Because Common Sense Media is constantly adding new reviews to their website, meaning they've added nearly 100 books to their site since I completed my project at the end of March 2020.
- What type of data do we have?
df.info()
Looks like a mix of strings and floats.
Lets take a closer look.
df.head().T
The picture is coming into focus. Again, since I collected the data, I know that the target is csm_rating
which is the minimum age Common Sense Media (CSM) says a reader should be for the given book.

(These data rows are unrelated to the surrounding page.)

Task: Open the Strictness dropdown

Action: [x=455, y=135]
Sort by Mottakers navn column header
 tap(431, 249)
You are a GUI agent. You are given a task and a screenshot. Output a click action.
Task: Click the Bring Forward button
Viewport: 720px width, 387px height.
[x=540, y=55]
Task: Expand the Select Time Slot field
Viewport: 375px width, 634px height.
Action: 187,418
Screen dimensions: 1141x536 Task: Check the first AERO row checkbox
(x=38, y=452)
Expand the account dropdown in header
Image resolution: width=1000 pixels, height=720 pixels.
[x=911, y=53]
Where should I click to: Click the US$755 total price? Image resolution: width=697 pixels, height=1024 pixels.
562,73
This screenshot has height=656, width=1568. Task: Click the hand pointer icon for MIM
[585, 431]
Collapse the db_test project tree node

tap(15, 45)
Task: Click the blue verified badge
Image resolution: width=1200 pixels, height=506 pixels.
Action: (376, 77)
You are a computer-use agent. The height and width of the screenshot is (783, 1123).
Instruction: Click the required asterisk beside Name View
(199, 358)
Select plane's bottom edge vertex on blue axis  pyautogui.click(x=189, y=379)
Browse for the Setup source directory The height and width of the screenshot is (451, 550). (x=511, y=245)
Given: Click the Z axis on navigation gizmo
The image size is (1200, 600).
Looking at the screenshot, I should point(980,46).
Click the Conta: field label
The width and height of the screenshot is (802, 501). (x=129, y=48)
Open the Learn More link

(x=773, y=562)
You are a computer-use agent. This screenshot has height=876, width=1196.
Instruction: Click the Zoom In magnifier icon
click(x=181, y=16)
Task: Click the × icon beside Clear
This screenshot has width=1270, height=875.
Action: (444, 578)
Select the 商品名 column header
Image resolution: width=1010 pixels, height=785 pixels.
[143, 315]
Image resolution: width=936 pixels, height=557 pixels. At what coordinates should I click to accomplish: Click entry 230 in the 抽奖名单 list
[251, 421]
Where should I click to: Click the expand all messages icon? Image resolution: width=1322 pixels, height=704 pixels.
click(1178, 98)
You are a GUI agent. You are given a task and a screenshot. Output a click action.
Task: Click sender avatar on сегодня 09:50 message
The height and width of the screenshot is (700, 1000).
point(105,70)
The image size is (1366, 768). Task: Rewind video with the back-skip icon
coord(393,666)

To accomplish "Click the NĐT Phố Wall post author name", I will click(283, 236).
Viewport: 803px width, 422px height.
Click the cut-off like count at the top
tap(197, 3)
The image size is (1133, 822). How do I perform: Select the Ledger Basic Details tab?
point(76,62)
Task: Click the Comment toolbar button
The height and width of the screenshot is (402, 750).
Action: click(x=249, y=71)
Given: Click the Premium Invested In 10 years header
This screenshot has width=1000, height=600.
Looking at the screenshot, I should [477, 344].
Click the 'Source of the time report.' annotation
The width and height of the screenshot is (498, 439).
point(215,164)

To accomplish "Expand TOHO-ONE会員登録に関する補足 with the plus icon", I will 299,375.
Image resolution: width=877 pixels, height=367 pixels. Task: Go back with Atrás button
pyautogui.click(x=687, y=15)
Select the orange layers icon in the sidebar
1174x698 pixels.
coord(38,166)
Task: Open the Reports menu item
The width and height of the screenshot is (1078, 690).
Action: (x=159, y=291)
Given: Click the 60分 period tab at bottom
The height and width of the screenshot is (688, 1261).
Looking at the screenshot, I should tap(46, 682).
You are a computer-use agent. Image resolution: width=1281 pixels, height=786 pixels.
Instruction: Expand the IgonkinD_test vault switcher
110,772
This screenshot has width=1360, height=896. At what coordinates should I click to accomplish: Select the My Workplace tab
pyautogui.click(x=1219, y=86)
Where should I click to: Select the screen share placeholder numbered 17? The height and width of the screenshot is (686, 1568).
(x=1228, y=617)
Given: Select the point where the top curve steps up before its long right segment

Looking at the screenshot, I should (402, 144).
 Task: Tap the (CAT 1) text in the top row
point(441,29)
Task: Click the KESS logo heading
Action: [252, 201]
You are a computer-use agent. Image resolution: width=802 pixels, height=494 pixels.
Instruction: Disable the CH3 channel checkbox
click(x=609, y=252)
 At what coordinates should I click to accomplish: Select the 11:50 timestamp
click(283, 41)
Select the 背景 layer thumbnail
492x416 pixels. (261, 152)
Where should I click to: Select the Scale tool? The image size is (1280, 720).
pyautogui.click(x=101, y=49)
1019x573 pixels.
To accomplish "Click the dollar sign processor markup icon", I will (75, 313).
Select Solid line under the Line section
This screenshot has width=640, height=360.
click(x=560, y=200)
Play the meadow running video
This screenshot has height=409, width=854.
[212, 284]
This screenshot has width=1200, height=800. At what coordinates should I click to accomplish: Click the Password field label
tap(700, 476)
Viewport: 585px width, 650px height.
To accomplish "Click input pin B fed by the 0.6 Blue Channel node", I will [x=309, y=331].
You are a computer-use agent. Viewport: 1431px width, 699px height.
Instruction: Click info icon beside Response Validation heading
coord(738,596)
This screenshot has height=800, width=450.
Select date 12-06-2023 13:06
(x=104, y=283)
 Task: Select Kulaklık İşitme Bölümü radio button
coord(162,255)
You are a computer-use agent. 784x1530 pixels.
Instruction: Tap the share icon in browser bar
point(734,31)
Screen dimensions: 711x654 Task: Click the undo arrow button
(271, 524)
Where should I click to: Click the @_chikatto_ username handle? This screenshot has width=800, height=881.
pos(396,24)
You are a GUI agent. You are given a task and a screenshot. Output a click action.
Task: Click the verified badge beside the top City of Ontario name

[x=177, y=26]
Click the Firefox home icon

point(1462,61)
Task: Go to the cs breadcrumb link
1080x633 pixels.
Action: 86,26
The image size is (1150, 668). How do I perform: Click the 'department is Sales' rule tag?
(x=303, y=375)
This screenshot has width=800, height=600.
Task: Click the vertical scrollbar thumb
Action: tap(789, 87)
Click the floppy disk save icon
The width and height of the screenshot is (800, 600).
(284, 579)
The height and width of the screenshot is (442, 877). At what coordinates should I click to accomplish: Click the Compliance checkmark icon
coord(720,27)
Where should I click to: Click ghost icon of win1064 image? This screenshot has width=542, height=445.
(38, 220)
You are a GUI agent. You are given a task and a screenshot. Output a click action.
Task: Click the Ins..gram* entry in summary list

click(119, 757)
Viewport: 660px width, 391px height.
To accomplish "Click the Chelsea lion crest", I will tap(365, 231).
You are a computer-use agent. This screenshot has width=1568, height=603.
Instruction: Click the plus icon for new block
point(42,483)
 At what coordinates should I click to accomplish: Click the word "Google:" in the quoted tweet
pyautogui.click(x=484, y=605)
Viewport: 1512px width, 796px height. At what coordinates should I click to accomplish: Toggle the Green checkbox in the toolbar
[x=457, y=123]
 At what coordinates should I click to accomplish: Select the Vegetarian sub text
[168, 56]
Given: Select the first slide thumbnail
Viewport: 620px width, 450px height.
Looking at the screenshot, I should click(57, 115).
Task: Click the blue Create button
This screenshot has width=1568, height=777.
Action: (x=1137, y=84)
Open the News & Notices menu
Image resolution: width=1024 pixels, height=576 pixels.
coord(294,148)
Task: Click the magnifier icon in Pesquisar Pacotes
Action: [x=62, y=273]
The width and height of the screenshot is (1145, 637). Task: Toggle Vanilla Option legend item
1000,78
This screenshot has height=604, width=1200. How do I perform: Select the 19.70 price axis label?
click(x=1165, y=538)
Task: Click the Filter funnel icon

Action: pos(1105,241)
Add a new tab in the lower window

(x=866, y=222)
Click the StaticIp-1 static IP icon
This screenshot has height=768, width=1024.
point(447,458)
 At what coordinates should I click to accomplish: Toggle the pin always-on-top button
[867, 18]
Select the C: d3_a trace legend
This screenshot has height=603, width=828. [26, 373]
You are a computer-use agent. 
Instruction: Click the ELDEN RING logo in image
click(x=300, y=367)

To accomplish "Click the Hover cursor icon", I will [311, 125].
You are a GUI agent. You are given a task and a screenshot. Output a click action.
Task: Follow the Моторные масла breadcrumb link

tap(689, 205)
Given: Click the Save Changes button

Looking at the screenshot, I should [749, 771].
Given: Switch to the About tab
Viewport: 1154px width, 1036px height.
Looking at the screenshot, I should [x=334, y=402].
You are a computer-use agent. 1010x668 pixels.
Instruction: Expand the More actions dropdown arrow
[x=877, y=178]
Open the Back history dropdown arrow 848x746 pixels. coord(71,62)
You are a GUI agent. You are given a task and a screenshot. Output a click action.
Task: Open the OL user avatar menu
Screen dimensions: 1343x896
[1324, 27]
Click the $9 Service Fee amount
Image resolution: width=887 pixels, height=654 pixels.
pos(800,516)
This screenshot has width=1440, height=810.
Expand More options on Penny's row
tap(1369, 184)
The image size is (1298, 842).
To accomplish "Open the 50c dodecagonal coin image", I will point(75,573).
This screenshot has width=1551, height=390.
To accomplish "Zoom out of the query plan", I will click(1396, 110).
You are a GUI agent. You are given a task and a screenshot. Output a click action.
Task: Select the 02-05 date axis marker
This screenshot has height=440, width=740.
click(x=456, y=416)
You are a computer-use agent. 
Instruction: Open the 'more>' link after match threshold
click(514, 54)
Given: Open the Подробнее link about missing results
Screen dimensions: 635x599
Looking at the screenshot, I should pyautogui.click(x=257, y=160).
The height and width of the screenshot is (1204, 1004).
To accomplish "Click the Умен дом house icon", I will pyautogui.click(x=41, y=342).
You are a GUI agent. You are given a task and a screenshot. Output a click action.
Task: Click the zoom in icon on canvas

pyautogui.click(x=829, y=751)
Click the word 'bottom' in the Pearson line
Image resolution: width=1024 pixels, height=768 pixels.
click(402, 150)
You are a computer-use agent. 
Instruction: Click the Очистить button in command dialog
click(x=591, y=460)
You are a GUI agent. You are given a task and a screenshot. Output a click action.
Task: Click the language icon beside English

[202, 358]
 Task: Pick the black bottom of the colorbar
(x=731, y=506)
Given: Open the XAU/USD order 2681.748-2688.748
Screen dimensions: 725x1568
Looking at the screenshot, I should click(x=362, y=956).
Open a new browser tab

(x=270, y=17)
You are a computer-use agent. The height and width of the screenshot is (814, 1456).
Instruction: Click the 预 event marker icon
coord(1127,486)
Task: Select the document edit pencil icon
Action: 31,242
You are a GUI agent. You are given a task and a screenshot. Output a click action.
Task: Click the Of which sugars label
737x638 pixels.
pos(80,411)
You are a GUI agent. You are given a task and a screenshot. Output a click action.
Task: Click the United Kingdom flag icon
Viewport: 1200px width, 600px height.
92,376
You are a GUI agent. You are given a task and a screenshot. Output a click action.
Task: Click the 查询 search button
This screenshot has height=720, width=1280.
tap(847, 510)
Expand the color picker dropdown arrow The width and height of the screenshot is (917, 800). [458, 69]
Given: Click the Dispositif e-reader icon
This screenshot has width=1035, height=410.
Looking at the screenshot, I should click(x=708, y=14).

Also, we have essentially three types of features:
- Numeric
-
par_rating
: Ratings of the book by parents -
kids_rating
: Ratings of the book by children -
csm_rating
: Ratings of the books by Common Sense Media -
Number of pages
: Length of the book -
Publisher's recommended age(s)
: Self explanatory
-
- Date
-
Publication date
: When the book was published -
Last updated
: When the book's information was updated
-
with all other features being text.
To make inspecting a little easier, lets clean those column names. 3
df.columns
df.columns = df.columns.str.strip().str.lower().str.replace(' ', '_').str.replace('(', '').str.replace(')', '')
df.columns
Much better.
Given the number and variety of features, I'll focus on the numeric features in this post and analyze the text features in a part II.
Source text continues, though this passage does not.